◆ **Data records**
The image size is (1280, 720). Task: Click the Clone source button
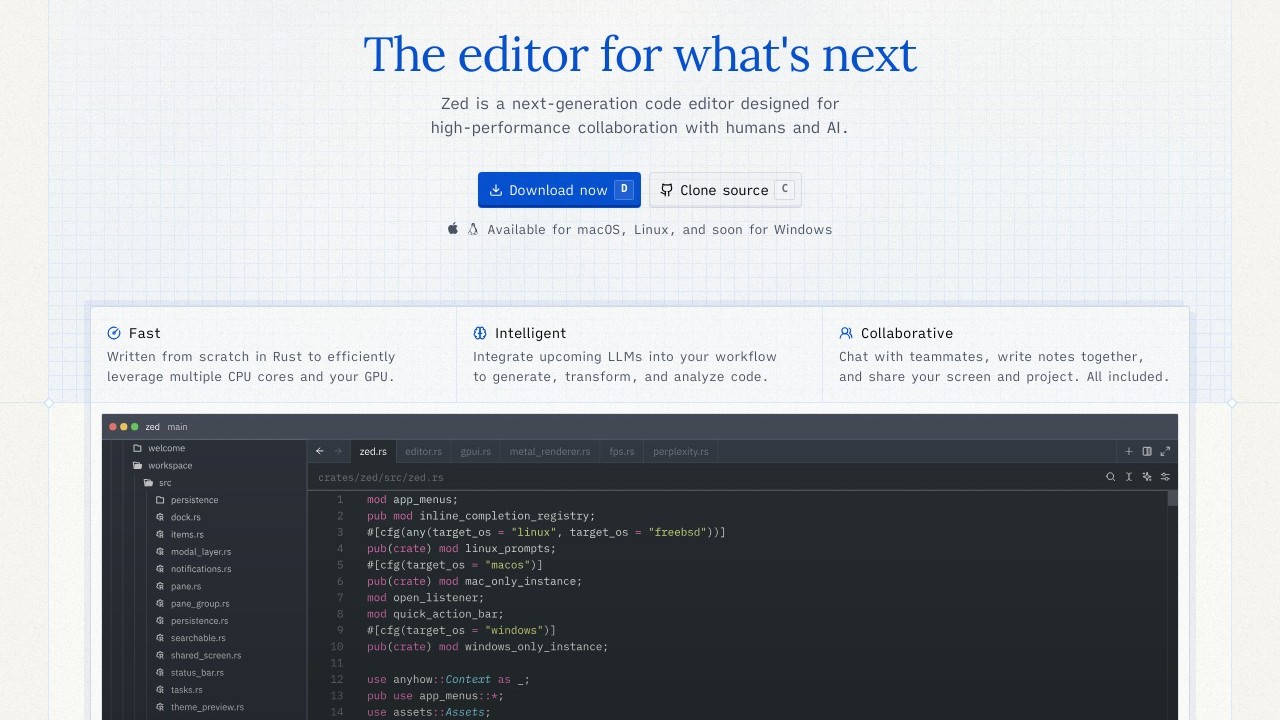click(724, 190)
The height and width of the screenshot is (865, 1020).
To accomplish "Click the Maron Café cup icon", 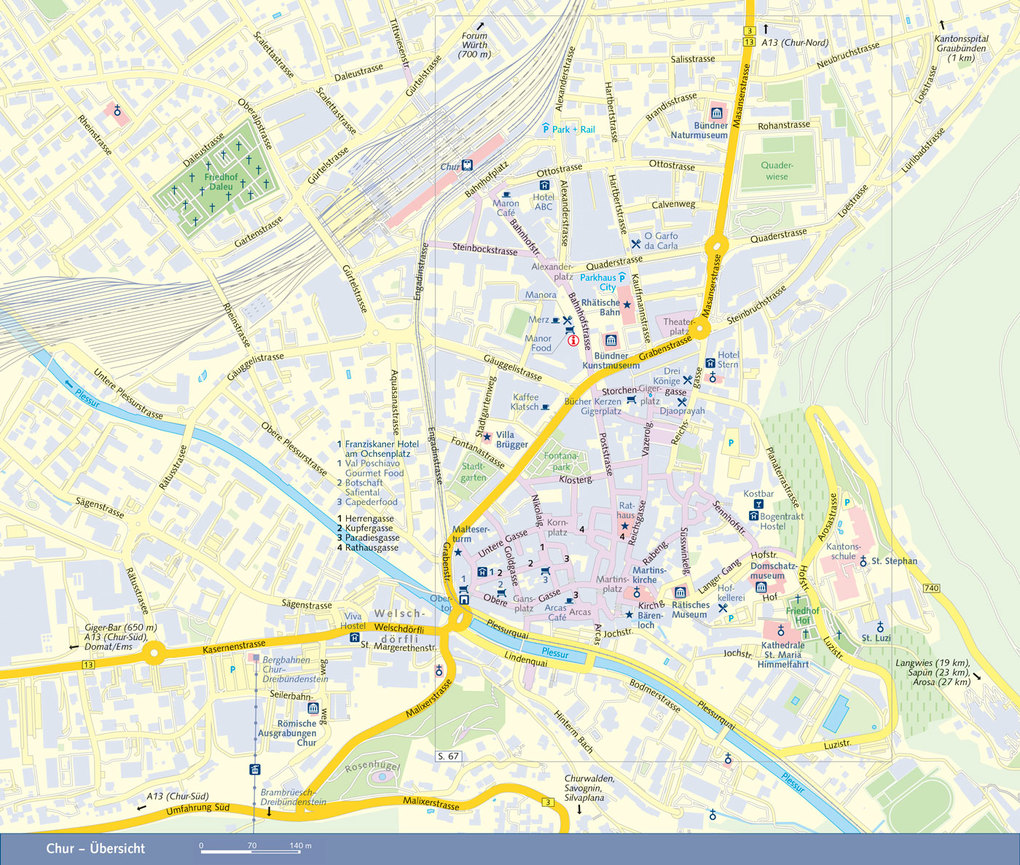I will click(506, 193).
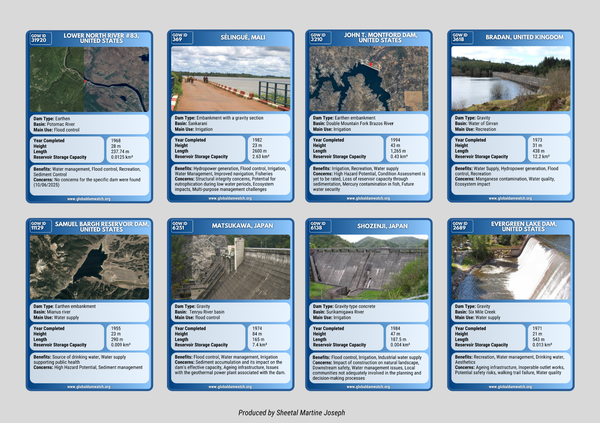Open the Selingue, Mali dam photo
The width and height of the screenshot is (600, 423).
point(230,80)
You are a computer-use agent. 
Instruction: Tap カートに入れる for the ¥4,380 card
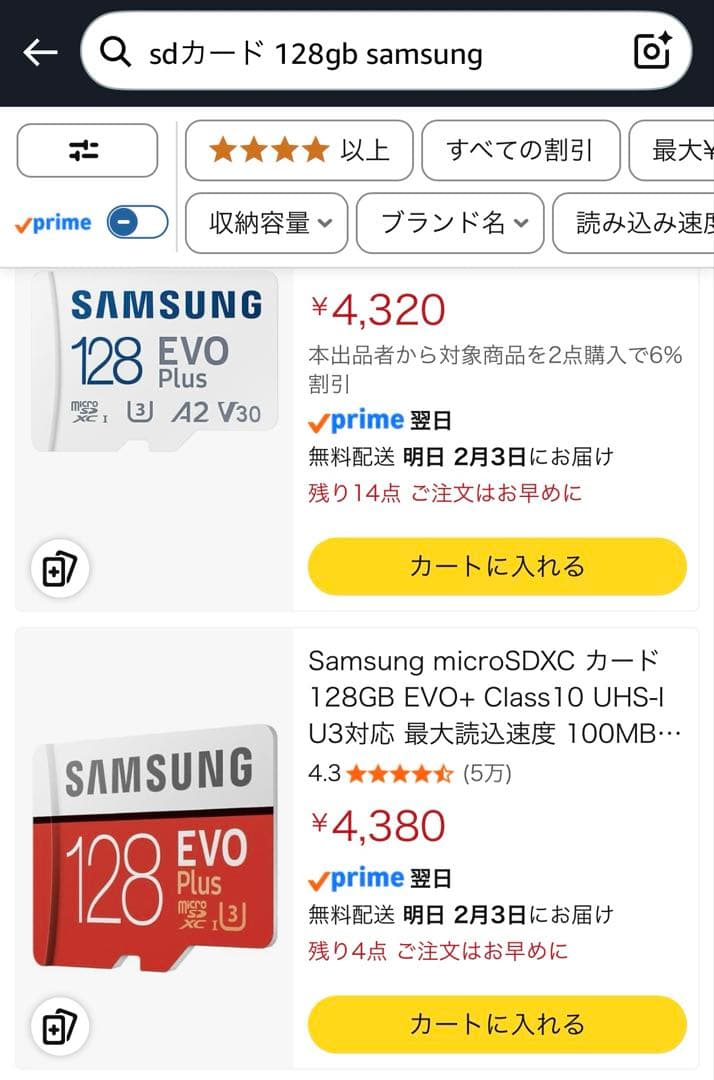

◆ **Task**
Beginning with the line containing "You are a computer-use agent." and ending with the last line of the data, output those lines exactly and nothing more. Omit every picture.

◆ **Answer space**
You are a computer-use agent. 
Instruction: Tap カートに入れる for the ¥4,380 card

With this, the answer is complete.